▸ Trecho extraído
_ _ _ _ _ _ _

A Frente Única Gaúcha reunia então os dois grandes partidos do Rio Grande, o Partido Libertador e o Partido Republicano Rio-Grandense, e apoiava o nome de Getúlio Vargas como candidato oposicionista à Presidência da República. Na conversa, Osvaldo Aranha insistiu: "Mas você precisa estar em combinação conosco, Plínio". E insinuou uma hipótese de suborno. Nesse meio tempo ele disse que eu era um bolchevique e ele, um menchevique. Concluí, então: "É por isso mesmo que não temos possibilidade de trabalhar em comum".
Quinze dias antes das eleições todos os dirigentes do BOC no Rio Grande foram presos. Segundo Plínio, "forjaram um pretexto e mandaram prender todos, sindicalistas, estudantes e a mim. Fomos presos, levados para fora da cidade e barbaramente espancados".

Em entrevista ao jornal Folha da Noite, Plínio Mello relatou esse episódio em detalhes, responsabilizando diretamente Osvaldo Aranha, Getúlio Vargas e "a clique que os rodeia" pelo seqüestro e espancamento de militantes do Bloco Operário Camponês em Porto Alegre: "Em plena campanha da Aliança Liberal, quando se digladiavam as duas facções em que se dividiu a burguesia brasileira para a disputa do poder central, nós, os que nos encontrávamos à frente do movimento de organização do proletariado no Rio Grande, fomos vítimas de um atentado que bem define a mentalidade desses homens. Valendo-se da Frente Única que conseguiram impor ao povo gaúcho, comprando jornais e cerceando completamente a liberdade de seus adversários, seqüestraram nas vésperas das eleições de março, os principais militantes operários de Porto Alegre, assim como alguns propagandistas da candidatura Júlio Prestes. E depois de espancar barbaramente aqueles, isto é, todos nós, militantes operários, e de nos conservarem presos durante quase um mês - alguns assim permaneceram durante mais de dois meses! -, deportaram-nos também: os brasileiros, para outras regiões do país, e os estrangeiros, para fora do Brasil"1

1930. Após a prisão no Rio Grande, Plínio Mello refugia-se no Uruguai, onde entra em contato com o Bureau Sul-Americano da Internacional. Entre abril e maio de 1930, em Buenos Aires, participa da Conferência do Bureau Sul-Americano, na qual apresenta seu relatório sobre o PCB no Rio Grande do Sul. E acaba sendo testemunha do momento em que a Internacional Comunista resolve colocar a seção brasileira nos eixos, adequando-a à linha internacional. Confrontada com as diretivas formuladas na União Soviética no início de 1930, a linha política do PCB é violentamente atacada. Astrojildo Pereira e Octávio Brandão, os dirigentes do PCB presentes à conferência, se vêem obrigados a acatar as "críticas" e a adotar o curso ultra-esquerdista determinado pela Internacional Comunista a todas as suas seções. A adoção dessa nova linha, imposta de fora, degenerou no chamado obreirismo, isto é, a maioria da direção do partido deveria ser composta de "operários genuínos". Na verdade, isso foi um pretexto para o afastamento da antiga direção.

_ _ _ _ _ _ _

▸ Materiais fornecidos
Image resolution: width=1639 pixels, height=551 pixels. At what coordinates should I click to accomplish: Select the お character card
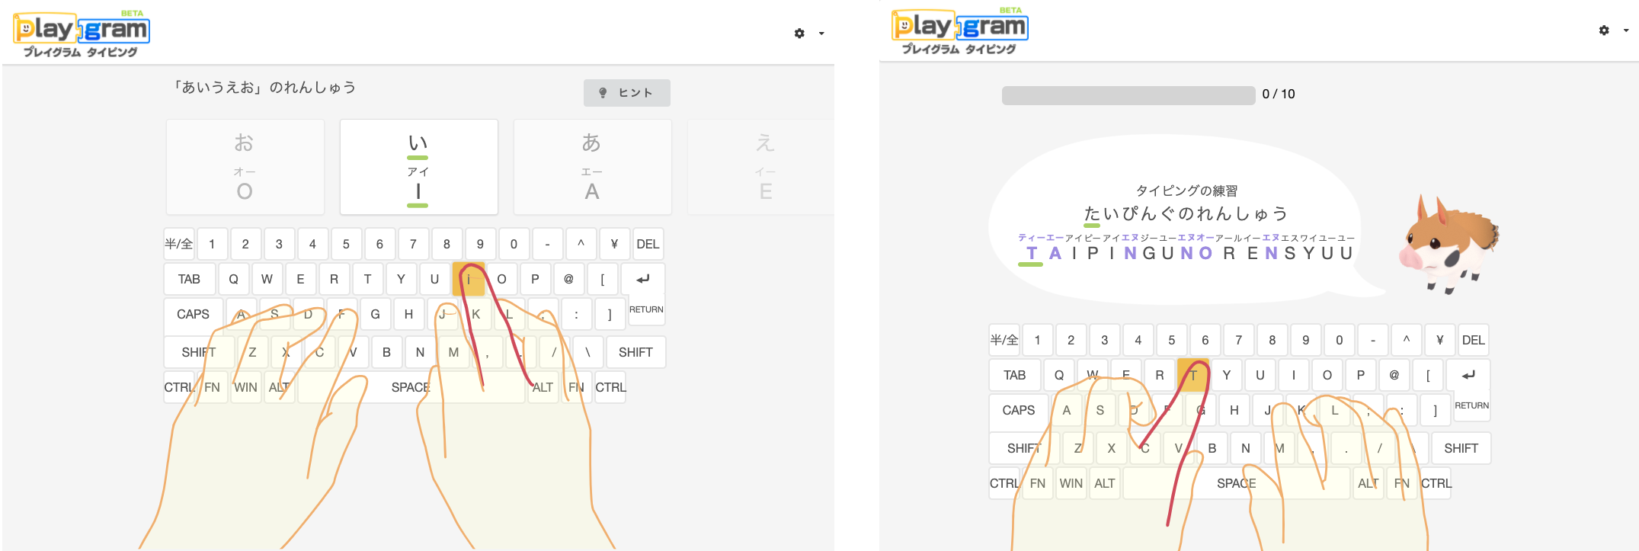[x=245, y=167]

_ _ _ _ _ _ _

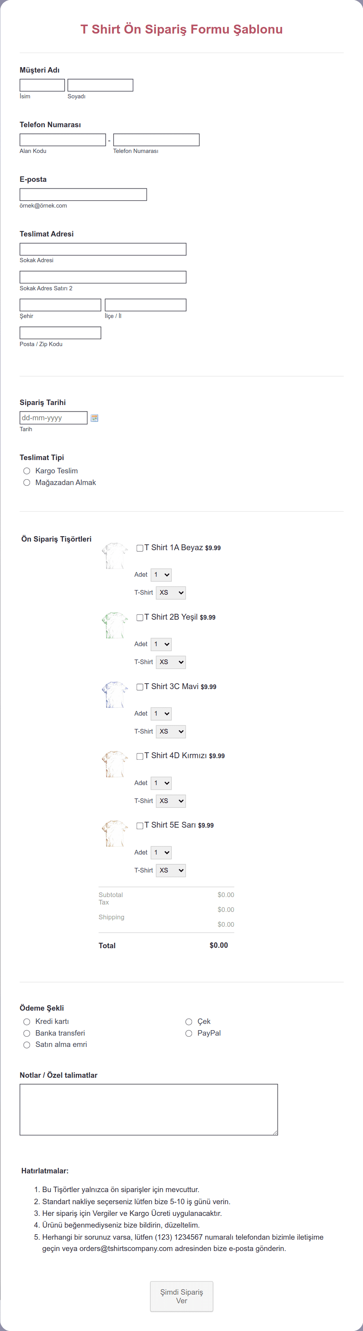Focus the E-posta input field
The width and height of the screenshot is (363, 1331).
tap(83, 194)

_ _ _ _ _ _ _

▸ Enunciado 1
Quais linhas da listagem contêm a palavra "height"? Extraia cada uma delas, diferenciando maiúsculas de minúsculas.
▸ Enunciado 2
Como seguiria o trecho sobre Plínio Mello e o PCB depois da última frase? Dê prosseguimento a ele.

▸ Resposta esperada 1
Image resolution: width=1639 pixels, height=551 pixels. At what coordinates should I click to accomplish: Select the お character card
The width and height of the screenshot is (363, 1331).

▸ Resposta esperada 2
Plínio Mello retorna ao Brasil ainda em 1930. Com destino a São Paulo, se vê obrigado a passar uma temporada em Santos, pois a repressão policial se intensificava na capital do Estado. Numa reunião zonal do partido, em Santos, critica Astrojildo Pereira por ter assumido em bloco a linha dominante na Internacional. Pouco tempo depois, é expulso do PCB. Ele conta como foi esse processo:

"Sustentei, numa reunião de Zona, em Santos, que a orientação do partido não deveria ser tão esquemática que isolasse Prestes inteiramente. Prestes tinha grande influência no seio da pequena burguesia e, conseqüentemente, no próprio proletariado. A direção entendeu que eu estava sustentando uma tese condenável. Tentaram me expulsar, mas não conseguiram e tiveram que engolir a pílula na primeira reunião".

Astrojildo Pereira foi então convocado para Santos, com o objetivo de expulsar o "dissidente":

"Como era membro do Comitê de Zona, eu não podia ser afastado de reuniões. Numa reunião, Astrojildo fez uma demonstração de que eu defendia posições prestistas e até trotskistas, inclusive citando Trotsky. Eu disse que não era trotskista nem nada, mas não adiantou. Numa assembléia com doze pessoas (em que Astrojildo não tinha direito a voto, nem eu, porque estava no 'índex', cinco votaram para que eu continuasse no partido, lutando pelas idéias que defendia, e outras cinco votaram pela minha expulsão desde logo. Então, João Freire de Oliveira, um garçom que era o secretário da Zona, pressionou um operário das docas recém-entrado no partido, dizendo: 'Como é, camarada, você entrou no partido ontem e já hoje é contra o partido?'. Assim fui expulso".

Plínio não recorreu da decisão. Ele diz que não havia onde recorrer, pois naquela altura o partido tinha só o bureau: "Havia alguma coisa em Minas, em Pernambuco, mas estava praticamente restrito ao Rio de Janeiro".

Expulso, segue para São Paulo e, pouco tempo depois, se vê novamente envolvido com o PCB, durante o que se convencionou chamar de Revolução de 30.

"A revolução chegou vitoriosa e, por determinação dos tenentes, João Alberto tomou conta dos Campos Elíseos, que era a sede do governo paulista. Aí vieram o irmão dele, Luís de Barros, e Josias Leão, que foi embaixador, ambos membros do PCB. Luís achou que precisava fazer algum coisa, conseguir um decreto reconhecendo a legalidade do partido e responsabilizando a mim, ao Josias e a ele próprio por essa legalidade. João Alberto, que se considerava um pouco simpatizante, assinou o decreto, que foi publicado."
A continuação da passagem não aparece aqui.